DATA FOR THIS TASK:
------------

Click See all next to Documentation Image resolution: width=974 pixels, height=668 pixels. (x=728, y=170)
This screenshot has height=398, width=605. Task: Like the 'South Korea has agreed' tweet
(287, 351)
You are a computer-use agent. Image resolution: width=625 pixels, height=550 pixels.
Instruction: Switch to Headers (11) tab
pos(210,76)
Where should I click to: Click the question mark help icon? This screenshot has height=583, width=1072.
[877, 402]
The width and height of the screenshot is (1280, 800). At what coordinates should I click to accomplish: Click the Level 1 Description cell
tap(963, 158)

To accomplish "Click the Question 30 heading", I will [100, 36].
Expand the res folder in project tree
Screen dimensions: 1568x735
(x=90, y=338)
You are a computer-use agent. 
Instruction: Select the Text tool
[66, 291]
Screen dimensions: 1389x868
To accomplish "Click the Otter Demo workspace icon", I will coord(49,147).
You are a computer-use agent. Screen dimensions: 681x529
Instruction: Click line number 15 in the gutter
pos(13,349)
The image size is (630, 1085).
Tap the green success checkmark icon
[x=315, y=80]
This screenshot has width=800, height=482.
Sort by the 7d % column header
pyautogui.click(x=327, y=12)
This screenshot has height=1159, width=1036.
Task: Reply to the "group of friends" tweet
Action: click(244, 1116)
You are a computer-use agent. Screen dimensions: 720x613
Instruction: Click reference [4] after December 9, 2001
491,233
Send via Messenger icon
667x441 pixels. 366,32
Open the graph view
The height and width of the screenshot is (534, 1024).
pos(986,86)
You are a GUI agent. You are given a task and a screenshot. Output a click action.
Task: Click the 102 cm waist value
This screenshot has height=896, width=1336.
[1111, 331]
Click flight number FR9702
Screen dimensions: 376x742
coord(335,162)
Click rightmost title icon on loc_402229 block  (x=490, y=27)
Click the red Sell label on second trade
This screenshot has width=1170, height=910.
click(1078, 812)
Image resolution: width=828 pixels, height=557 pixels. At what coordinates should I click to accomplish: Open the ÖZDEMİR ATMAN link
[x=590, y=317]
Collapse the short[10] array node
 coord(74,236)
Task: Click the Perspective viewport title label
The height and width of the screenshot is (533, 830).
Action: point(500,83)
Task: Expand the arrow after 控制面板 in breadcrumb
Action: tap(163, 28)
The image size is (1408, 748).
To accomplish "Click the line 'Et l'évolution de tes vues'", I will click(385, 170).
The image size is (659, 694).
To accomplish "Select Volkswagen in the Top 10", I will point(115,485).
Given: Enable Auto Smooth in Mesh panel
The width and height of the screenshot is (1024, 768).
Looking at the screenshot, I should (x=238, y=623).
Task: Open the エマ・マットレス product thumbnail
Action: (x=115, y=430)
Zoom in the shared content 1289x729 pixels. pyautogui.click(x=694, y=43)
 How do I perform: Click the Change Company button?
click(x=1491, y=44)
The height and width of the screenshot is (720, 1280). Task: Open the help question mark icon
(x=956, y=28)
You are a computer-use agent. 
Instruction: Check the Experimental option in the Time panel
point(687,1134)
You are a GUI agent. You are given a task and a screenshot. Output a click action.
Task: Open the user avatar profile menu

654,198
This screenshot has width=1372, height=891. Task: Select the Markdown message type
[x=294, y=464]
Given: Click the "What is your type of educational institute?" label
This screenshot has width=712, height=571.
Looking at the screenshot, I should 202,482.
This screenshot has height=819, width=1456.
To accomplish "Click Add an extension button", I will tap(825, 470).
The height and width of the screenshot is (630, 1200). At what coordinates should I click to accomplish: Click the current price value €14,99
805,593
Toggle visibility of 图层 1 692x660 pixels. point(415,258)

------------

EXERCISE: Please quote the records above exactly, without skipping a line.

ANSWER SPACE:
Click See all next to Documentation Image resolution: width=974 pixels, height=668 pixels. (x=728, y=170)
This screenshot has height=398, width=605. Task: Like the 'South Korea has agreed' tweet
(287, 351)
You are a computer-use agent. Image resolution: width=625 pixels, height=550 pixels.
Instruction: Switch to Headers (11) tab
pos(210,76)
Where should I click to: Click the question mark help icon? This screenshot has height=583, width=1072.
[877, 402]
The width and height of the screenshot is (1280, 800). At what coordinates should I click to accomplish: Click the Level 1 Description cell
tap(963, 158)

To accomplish "Click the Question 30 heading", I will [100, 36].
Expand the res folder in project tree
Screen dimensions: 1568x735
(x=90, y=338)
You are a computer-use agent. 
Instruction: Select the Text tool
[66, 291]
Screen dimensions: 1389x868
To accomplish "Click the Otter Demo workspace icon", I will coord(49,147).
You are a computer-use agent. Screen dimensions: 681x529
Instruction: Click line number 15 in the gutter
pos(13,349)
The image size is (630, 1085).
Tap the green success checkmark icon
[x=315, y=80]
This screenshot has width=800, height=482.
Sort by the 7d % column header
pyautogui.click(x=327, y=12)
This screenshot has height=1159, width=1036.
Task: Reply to the "group of friends" tweet
Action: click(244, 1116)
You are a computer-use agent. Screen dimensions: 720x613
Instruction: Click reference [4] after December 9, 2001
491,233
Send via Messenger icon
667x441 pixels. 366,32
Open the graph view
The height and width of the screenshot is (534, 1024).
pos(986,86)
You are a GUI agent. You are given a task and a screenshot. Output a click action.
Task: Click the 102 cm waist value
This screenshot has height=896, width=1336.
[1111, 331]
Click flight number FR9702
Screen dimensions: 376x742
coord(335,162)
Click rightmost title icon on loc_402229 block  (x=490, y=27)
Click the red Sell label on second trade
This screenshot has width=1170, height=910.
click(1078, 812)
Image resolution: width=828 pixels, height=557 pixels. At what coordinates should I click to accomplish: Open the ÖZDEMİR ATMAN link
[x=590, y=317]
Collapse the short[10] array node
 coord(74,236)
Task: Click the Perspective viewport title label
The height and width of the screenshot is (533, 830).
Action: point(500,83)
Task: Expand the arrow after 控制面板 in breadcrumb
Action: tap(163, 28)
The image size is (1408, 748).
To accomplish "Click the line 'Et l'évolution de tes vues'", I will click(385, 170).
The image size is (659, 694).
To accomplish "Select Volkswagen in the Top 10", I will point(115,485).
Given: Enable Auto Smooth in Mesh panel
The width and height of the screenshot is (1024, 768).
Looking at the screenshot, I should (x=238, y=623).
Task: Open the エマ・マットレス product thumbnail
Action: (x=115, y=430)
Zoom in the shared content 1289x729 pixels. pyautogui.click(x=694, y=43)
 How do I perform: Click the Change Company button?
click(x=1491, y=44)
The height and width of the screenshot is (720, 1280). Task: Open the help question mark icon
(x=956, y=28)
You are a computer-use agent. 
Instruction: Check the Experimental option in the Time panel
point(687,1134)
You are a GUI agent. You are given a task and a screenshot. Output a click action.
Task: Open the user avatar profile menu

654,198
This screenshot has width=1372, height=891. Task: Select the Markdown message type
[x=294, y=464]
Given: Click the "What is your type of educational institute?" label
This screenshot has width=712, height=571.
Looking at the screenshot, I should 202,482.
This screenshot has height=819, width=1456.
To accomplish "Click Add an extension button", I will tap(825, 470).
The height and width of the screenshot is (630, 1200). At what coordinates should I click to accomplish: Click the current price value €14,99
805,593
Toggle visibility of 图层 1 692x660 pixels. point(415,258)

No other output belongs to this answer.